---------- Ausgangstext

So wie aber die Weiblichkeit die ganze Nachschöpfung tief herabzuziehen fähig war, so hat sie auch die Kraft, sie wiederum zu heben und zu fördern, da der Mann ihr darin nachfolgt.
Bald wird dann nach der Reinigung die Zeit herbeikommen, in der man freudig rufen kann: »Sehet das Weib, wie es sein soll, das echte Weib in aller seiner Größe, edelsten Reinheit und Macht«, und Ihr erlebt an ihm das Christuswort »Wachet und betet« in aller Natürlichkeit und in der schönsten Form!
Ehen werden im Himmel geschlossen! Dieser Satz wird oft mit Grimm und Bitterkeit von Verheirateten gerufen. Aber er wird auch gleisnerisch von solchen angewendet, die vom Himmel am weitesten entfernt sind. Die natürliche Folge ist, daß man über diesen Spruch nur noch die Achseln zuckt, lächelt, spottet und sogar auch höhnt.

--------------------

→ **Aufgabe**
Schreiben Sie aus dem Ausgangstext den Abschnitt von „Bald wird dann“ bis „der schönsten Form!“ wortgetreu ab.

---------- Materialübersicht

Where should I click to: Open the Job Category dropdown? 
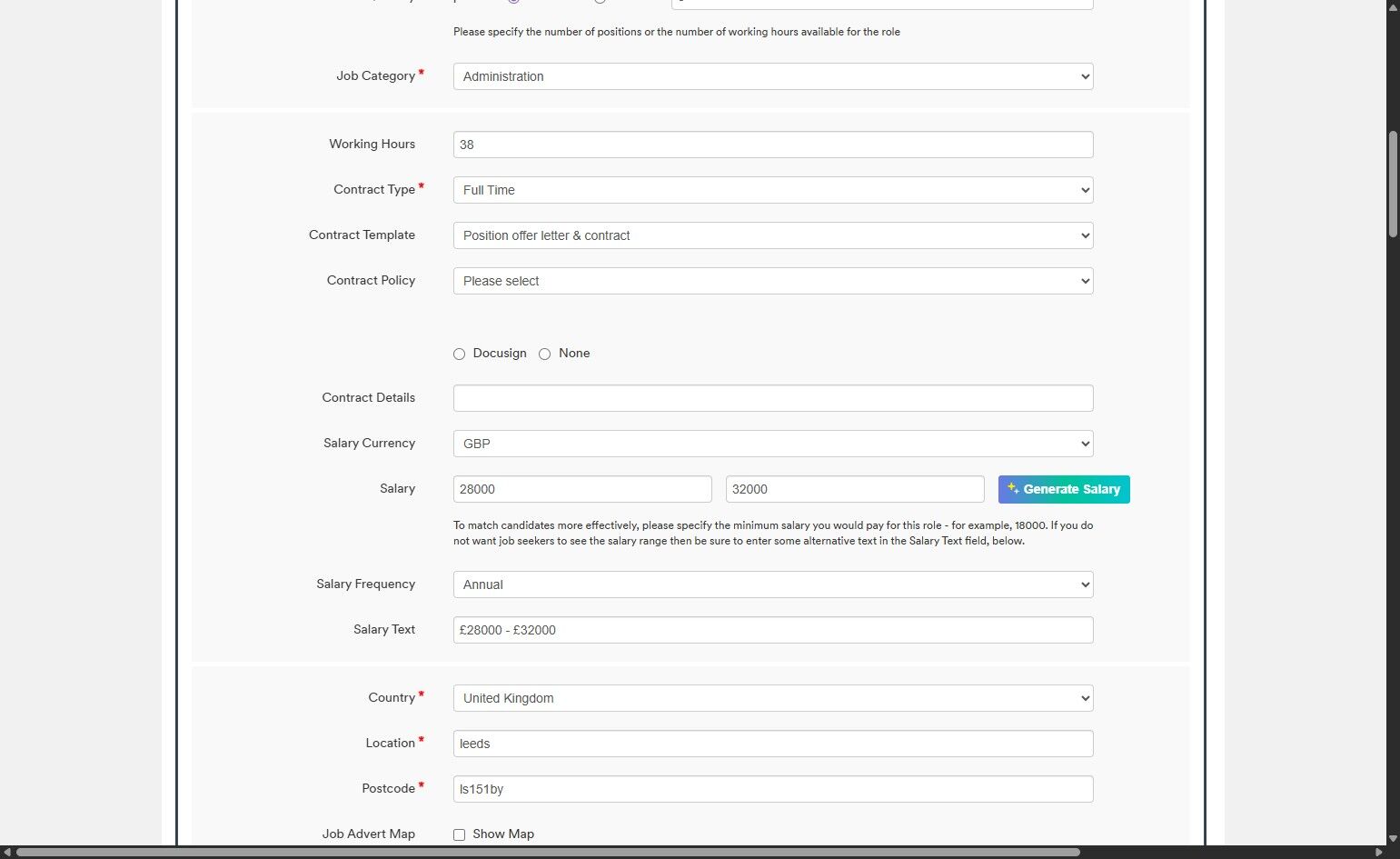point(772,76)
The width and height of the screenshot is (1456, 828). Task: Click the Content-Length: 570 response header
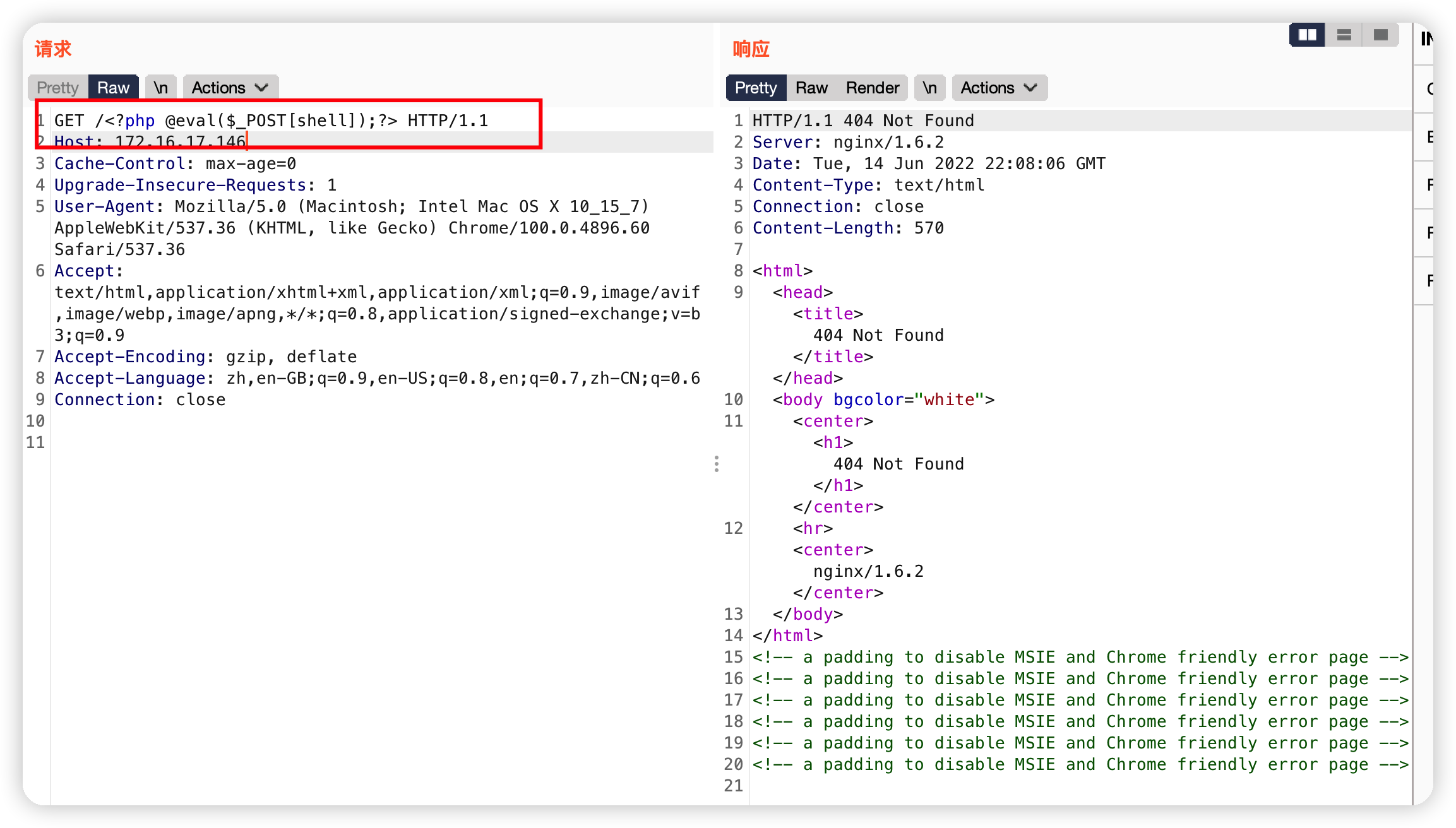tap(847, 228)
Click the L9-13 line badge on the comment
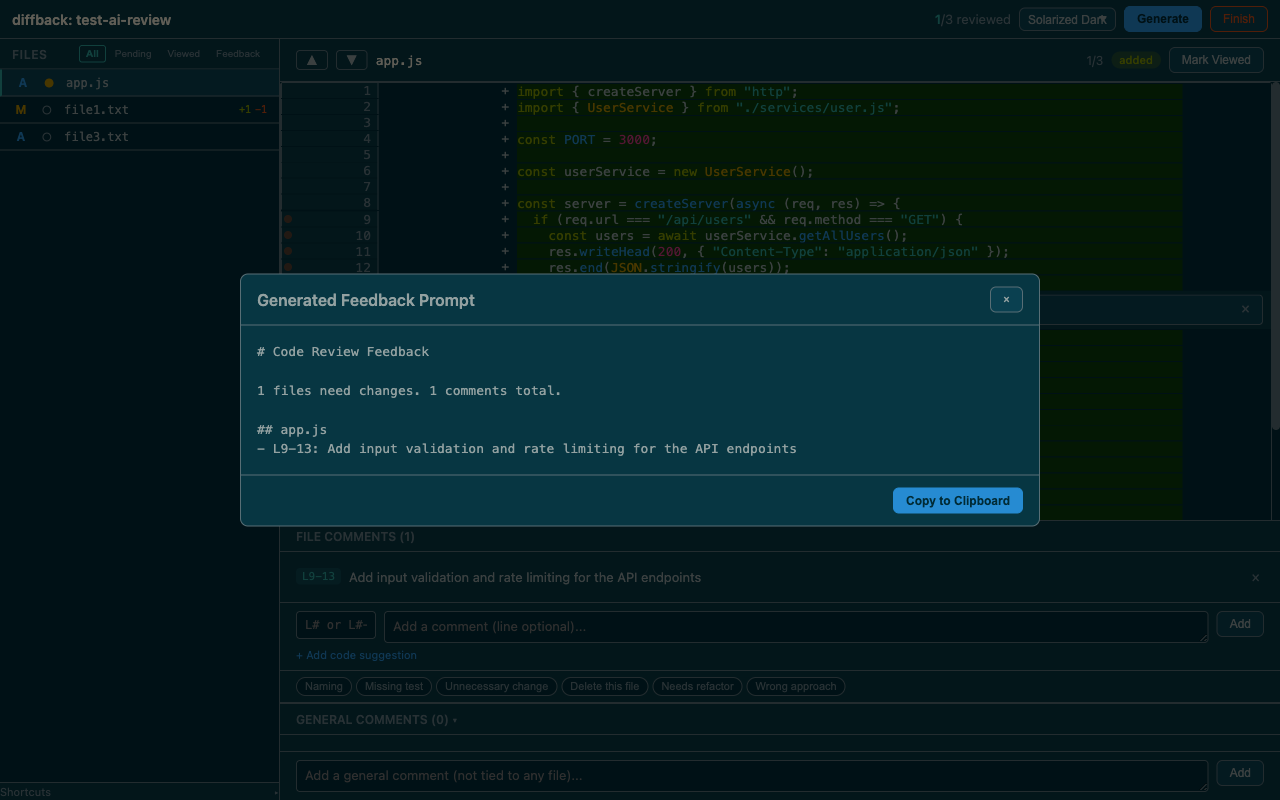The height and width of the screenshot is (800, 1280). coord(318,577)
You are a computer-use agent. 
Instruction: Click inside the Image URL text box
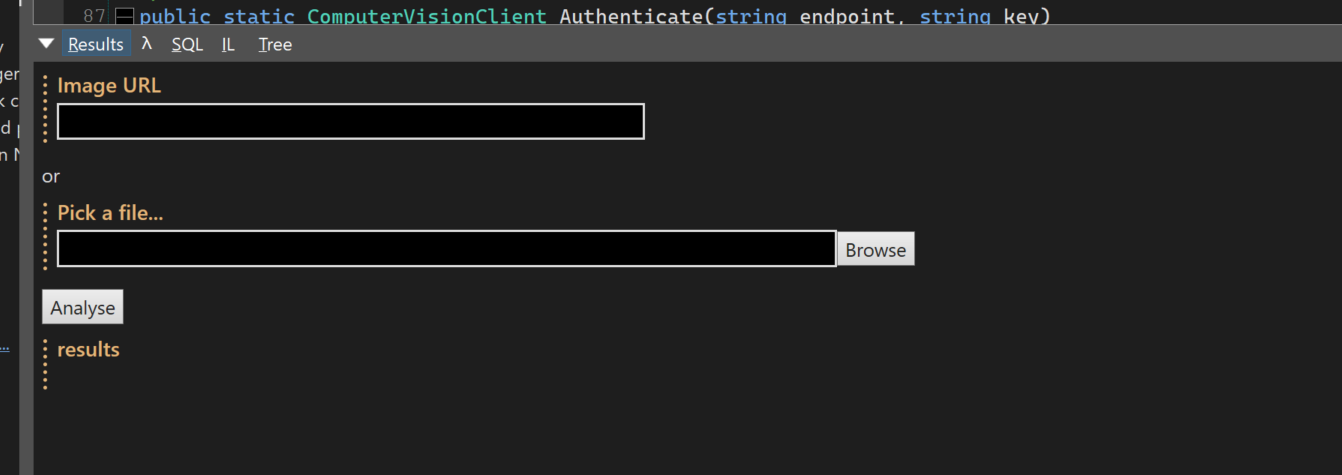[351, 121]
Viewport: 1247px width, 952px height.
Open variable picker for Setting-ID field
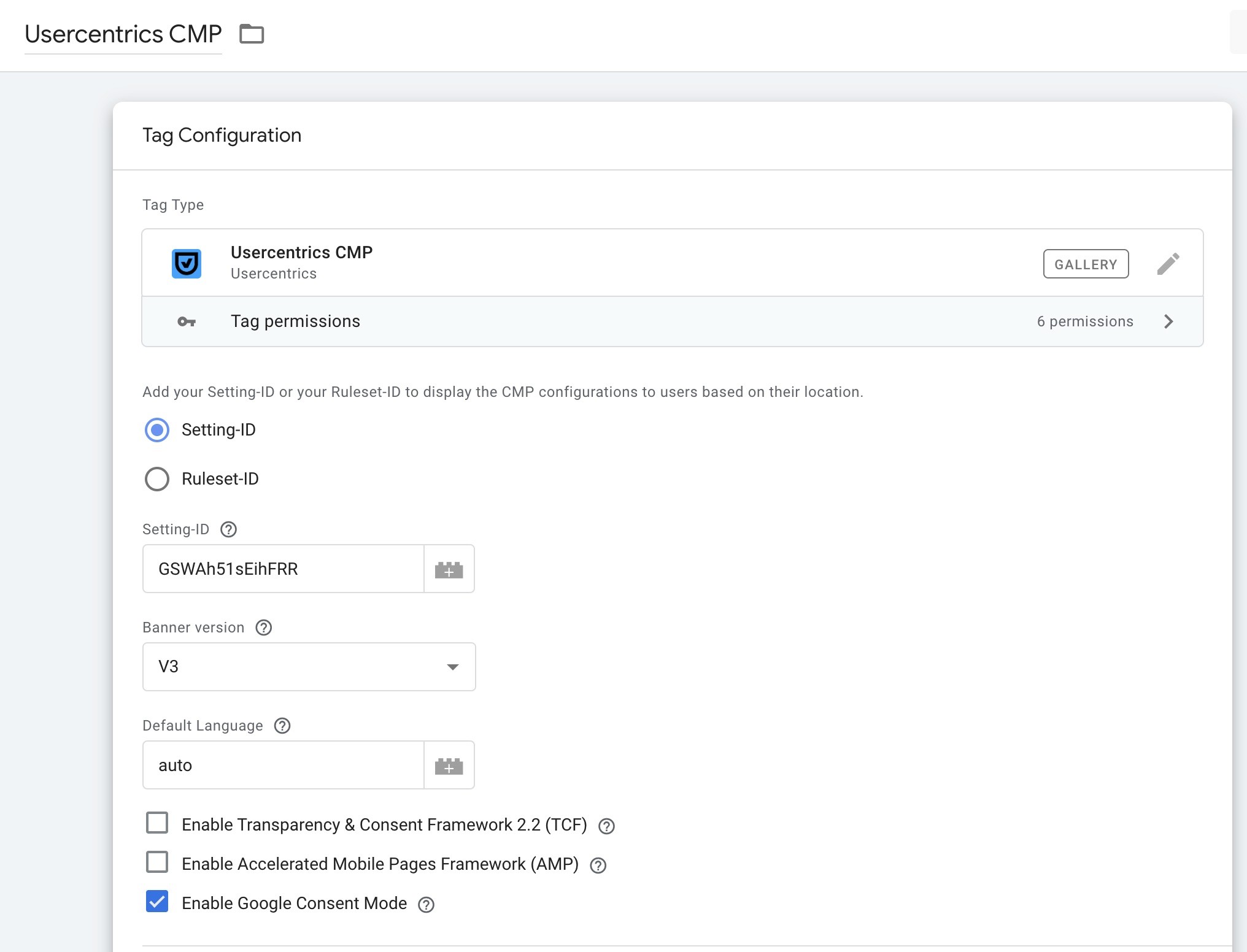pyautogui.click(x=449, y=569)
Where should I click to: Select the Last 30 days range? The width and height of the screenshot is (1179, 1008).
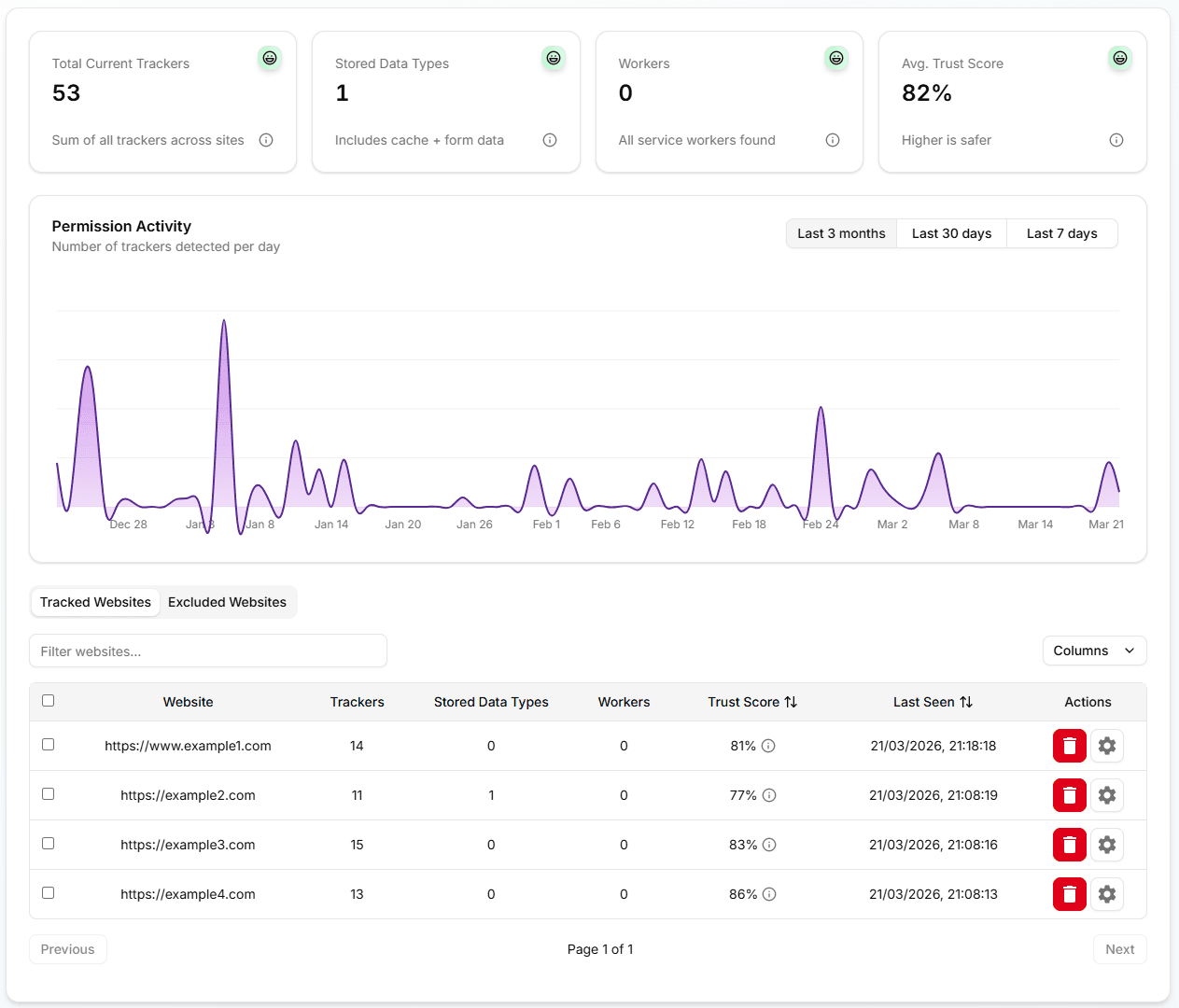[951, 233]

--------------------

→ **Ergebnis**
Bald wird dann nach der Reinigung die Zeit herbeikommen, in der man freudig rufen kann: »Sehet das Weib, wie es sein soll, das echte Weib in aller seiner Größe, edelsten Reinheit und Macht«, und Ihr erlebt an ihm das Christuswort »Wachet und betet« in aller Natürlichkeit und in der schönsten Form!